* [Directions for this task] Reproduce the items below word for word. Begin at the line that contains "You are a computer-use" and continue through the last line of the items.

(Saved entries)
** START **

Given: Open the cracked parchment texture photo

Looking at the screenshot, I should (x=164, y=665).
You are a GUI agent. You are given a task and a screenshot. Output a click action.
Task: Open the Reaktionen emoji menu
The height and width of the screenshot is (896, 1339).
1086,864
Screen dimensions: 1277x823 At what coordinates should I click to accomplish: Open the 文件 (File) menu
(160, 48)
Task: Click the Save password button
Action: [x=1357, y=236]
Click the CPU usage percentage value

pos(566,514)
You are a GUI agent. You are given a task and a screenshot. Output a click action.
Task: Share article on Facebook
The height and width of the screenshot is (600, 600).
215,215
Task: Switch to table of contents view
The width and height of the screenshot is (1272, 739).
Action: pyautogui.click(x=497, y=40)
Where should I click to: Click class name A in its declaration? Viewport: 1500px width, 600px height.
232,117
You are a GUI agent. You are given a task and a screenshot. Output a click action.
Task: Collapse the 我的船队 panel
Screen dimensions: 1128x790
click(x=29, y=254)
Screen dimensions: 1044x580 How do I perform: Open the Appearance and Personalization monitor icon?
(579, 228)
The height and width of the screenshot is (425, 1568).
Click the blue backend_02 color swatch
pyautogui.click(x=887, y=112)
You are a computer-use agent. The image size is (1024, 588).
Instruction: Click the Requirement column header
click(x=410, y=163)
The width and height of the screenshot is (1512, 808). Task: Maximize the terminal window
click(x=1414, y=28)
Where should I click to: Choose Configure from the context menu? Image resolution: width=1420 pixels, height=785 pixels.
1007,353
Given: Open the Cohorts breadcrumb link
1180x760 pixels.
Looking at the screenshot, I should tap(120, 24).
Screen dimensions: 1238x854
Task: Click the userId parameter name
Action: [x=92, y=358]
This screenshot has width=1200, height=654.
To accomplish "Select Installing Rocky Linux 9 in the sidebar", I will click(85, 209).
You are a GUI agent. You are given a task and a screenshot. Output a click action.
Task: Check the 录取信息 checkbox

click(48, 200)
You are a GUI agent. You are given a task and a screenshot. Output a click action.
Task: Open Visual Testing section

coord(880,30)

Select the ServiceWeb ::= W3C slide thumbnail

** END **

* [Answer to this problem]
You are a computer-use agent. The image size is (1024, 588).
Instruction: Click the Requirement column header
click(x=410, y=163)
The width and height of the screenshot is (1512, 808). Task: Maximize the terminal window
click(x=1414, y=28)
Where should I click to: Choose Configure from the context menu? Image resolution: width=1420 pixels, height=785 pixels.
1007,353
Given: Open the Cohorts breadcrumb link
1180x760 pixels.
Looking at the screenshot, I should tap(120, 24).
Screen dimensions: 1238x854
Task: Click the userId parameter name
Action: [x=92, y=358]
This screenshot has width=1200, height=654.
To accomplish "Select Installing Rocky Linux 9 in the sidebar", I will click(85, 209).
You are a GUI agent. You are given a task and a screenshot. Output a click action.
Task: Check the 录取信息 checkbox

click(48, 200)
You are a GUI agent. You are given a task and a screenshot. Output a click action.
Task: Open Visual Testing section

coord(880,30)

Select the ServiceWeb ::= W3C slide thumbnail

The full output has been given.